しかし、お誘いがあるということは、吉兆だとは思っていたのです。
クリニックの設計・監理を何軒も経験させて貰いましたが、「内科系」の開業は、スタート時が本当に厳しいのです。
お父様から引き継いだケース等は別ですが、縁もゆかりも無い土地での開業を、「落下傘開業」と言ったりします。
文字通り、全く知らない地にいきなり降下し、すぐに本気の戦いが始まるのです。
この場合は、「内科系」以外でもかなり厳しく、多くの院長は「開業1年目のことだけは思い出したくない」と言います。

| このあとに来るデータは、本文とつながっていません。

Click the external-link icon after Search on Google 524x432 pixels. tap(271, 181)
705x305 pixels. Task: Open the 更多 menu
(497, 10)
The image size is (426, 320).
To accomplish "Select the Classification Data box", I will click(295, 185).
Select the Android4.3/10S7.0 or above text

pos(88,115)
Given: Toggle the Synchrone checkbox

ナース、スタッフの方々も当然慣れておらず、オペレーションにも戸惑いがあるでしょう。
何より、院長はクリニックや医療機器に対する大きな投資をした上に、出だしの半年からから1年は、自己資金を持ち出しながらの運営になることが多いのです。
そういったことを見聞きしていたので、出だしから地域の方が訪れてくれるよう、出来ることは何でもしようと思っていました。
院長の江口さんが「Youtubeを見てきました、っていってくれる人が結構いるんですよ」と言ってくれました。

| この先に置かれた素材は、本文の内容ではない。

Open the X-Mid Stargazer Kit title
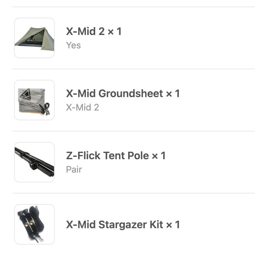The image size is (255, 255). [114, 225]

6回に渡って、【ゲンバ日記チャンネル】をUPしたのもそのためです。
しかし、一番効果があったのは、江口さんの話だと思います。
患者さんでなくても、元気な時から遊びに来て欲しい。
そのために、自分のコレクションであるコミックや、寄贈で13m以上もある本棚を一杯にしたい。
また受験勉強をできるカウンターを設置するという考えは、私の想像にも全く無いものでした。

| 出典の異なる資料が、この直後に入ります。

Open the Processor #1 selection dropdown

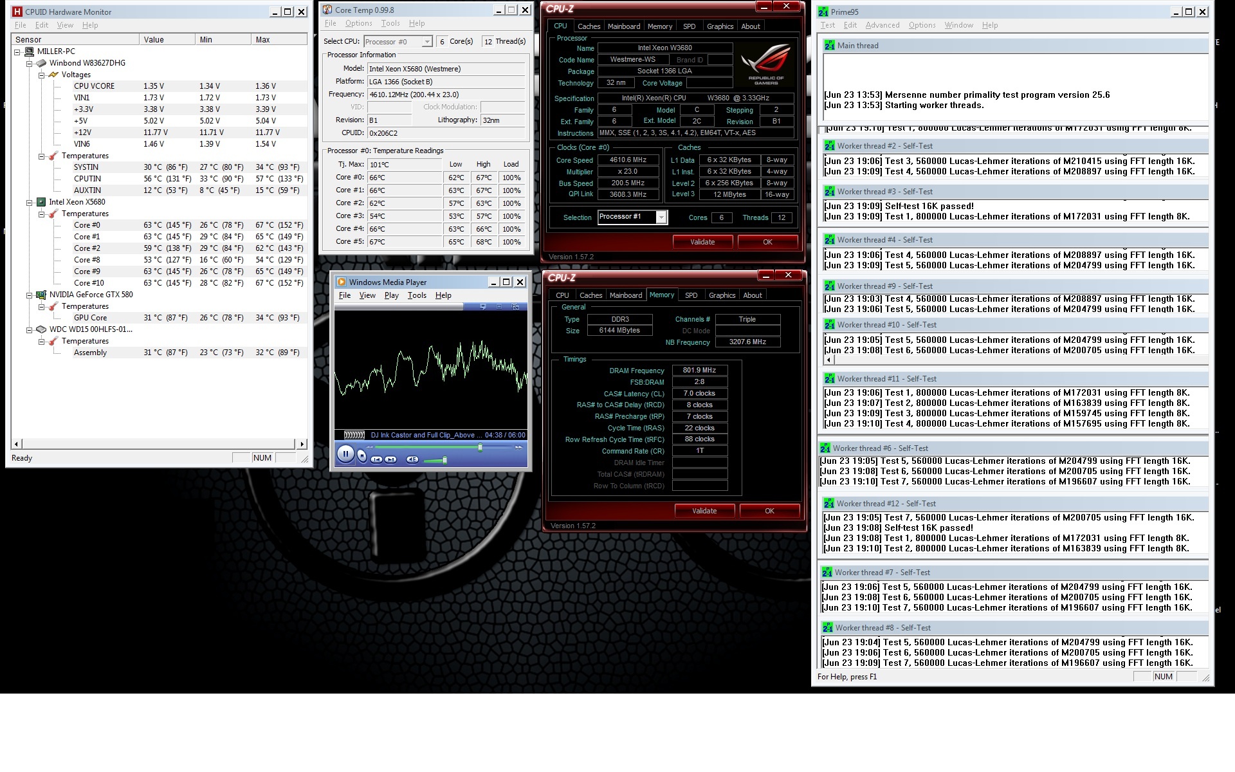[661, 217]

それを私の口からでなく、江口さんに語って欲しかったのです。
膵臓がん・胆道がんを発見するエキスパートであり、内視鏡、超音波内視鏡の技術にも優れている。師長さん、技師さんも、長らくタッグを組んできた、熟練の方たちです。
知識、技術だけでなく、何と言ってもまず江口さんが元気なのです。
私は「えぐちずっと元気クリニック」という名前をずっと推していたくらいですから。
言い方が失礼かもしれませんが、このソフトがあって繁盛しなければ、ハードに問題があるとしか考えられないと思っていました。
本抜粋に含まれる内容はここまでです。